Abstract Archives of the RSNA, 2006
SSJ06-03
Role of Lymphotrophic Nanoparticle Enhanced Magnetic Resonance Imaging (LNMRI) to Identify Lymph Node (LN) Metastases in Recurrent Prostate Cancer (CaP) Patients, Candidates for Salvage Radiation Therapy (SXRT)-Preliminary Data
Scientific Papers
Presented on November 28, 2006
Presented as part of SSJ06: Molecular Imaging (Lymph Nodes)
Robert W Ross MD, Presenter: Nothing to Disclose
Anthony Zietman MD, Abstract Co-Author: Nothing to Disclose
John Coen MD, Abstract Co-Author: Nothing to Disclose
Marta Braschi MD, Abstract Co-Author: Nothing to Disclose
Ralph Weissleder MD, PhD, Abstract Co-Author: Stockholder, VisEn Medical, Inc
Consultant, Siemens AG
Mukesh Gobind Harisinghani MD, Abstract Co-Author: Nothing to Disclose
LNMRI using magnetic nanoparticles (CombidexÒ, Advanced Magnetics) is able to identify metastatic LN involvement in patients with high risk, localized CaP prior to radical prostatectomy with a positive predictive value of > 94%. The purpose of this study was to identify LN involvement using LNMRI in men with a rising prostate specific antigen (PSA) and who are candidates for SXRT.

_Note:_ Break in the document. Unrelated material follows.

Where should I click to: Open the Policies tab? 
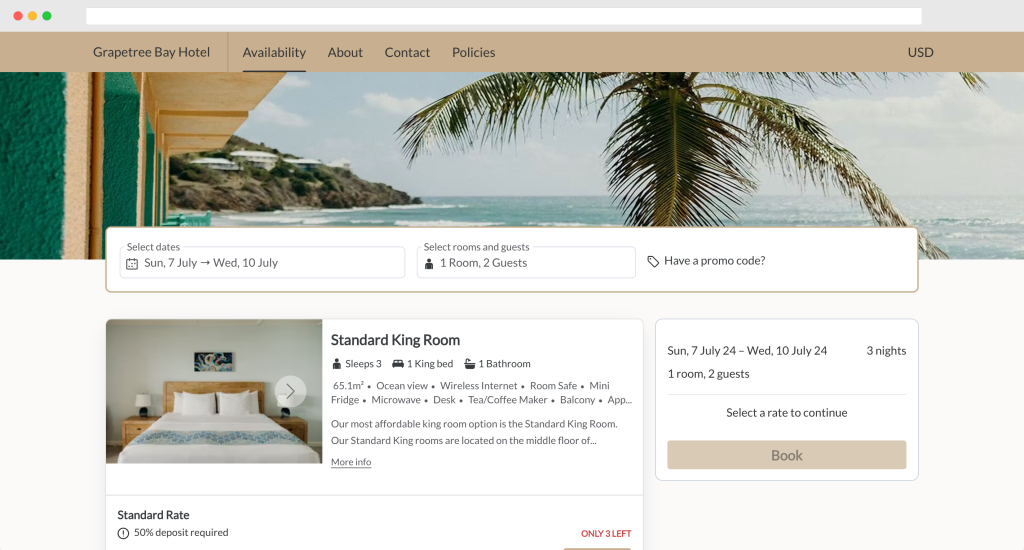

Eighteen patients have been enrolled to date in an ongoing clinical trial of LNMRI in men with rising PSA post-RP, candidates for SXRT. Inclusion criteria include PSA < 4.0 ng/ml, no metastatic disease or LN involvement by bone scan or computed tomography (CT) scan, and no history of XRT or androgen deprivation therapy. All eligible, consented subjects underwent an LNMRI. “Positive” LN subjects underwent a CT-guided biopsy if feasible. Enrollment is planned for 40 subjects. This report is of the LNMRI results of the first subjects enrolled, without clinical follow-up.
Of the 18 enrolled patients; 9 (50%) had a Gleason grade of 7 at RP (range 6-9). 7 (39%) had positive margins at RP. 1 (6%) had seminal vesicle invasion. 10 (56%) had a LN dissection as part of their RP. Mean PSA at enrollment was 0.96 ng/ml (range 0.3 – 3.7). 2 (11%) subjects had adverse reactions during the infusion of the contrast or in the 3 hour follow-up period (both were Grade 1 allergic reactions and flushing). 4 (22%) had LNMRI evidence of LN metastatic disease – one subject had 4 suspicious nodes (obturator, perirectal, presacral and hypogastric, the largest 7 mm in size) and all the other subjects had one suspicious node each (obturator node of 3.5 mm, presacral node of 5 mm, para-aortic node of 5 mm). One of these nodes was biopsied and found to be benign; all the other nodes were too small to biopsy. Long-term outcome data is pending.
LNMRI is associated with few adverse in this patient population. The location of the recurrent LNs in these post-RP subjects is varied.
The proportion of subjects with positive nodes is high enough to be clinically relevant, although conclusions regarding its clinical usefulness will require completion of this ongoing trial and long-term follow-up data.
Ross, R,
Zietman, A,
Coen, J,
Braschi, M,
Weissleder, R,
Harisinghani, M,
Role of Lymphotrophic Nanoparticle Enhanced Magnetic Resonance Imaging (LNMRI) to Identify Lymph Node (LN) Metastases in Recurrent Prostate Cancer (CaP) Patients, Candidates for Salvage Radiation Therapy (SXRT)-Preliminary Data. Radiological Society of North America 2006 Scientific Assembly and Annual Meeting, November 26 - December 1, 2006 ,Chicago IL.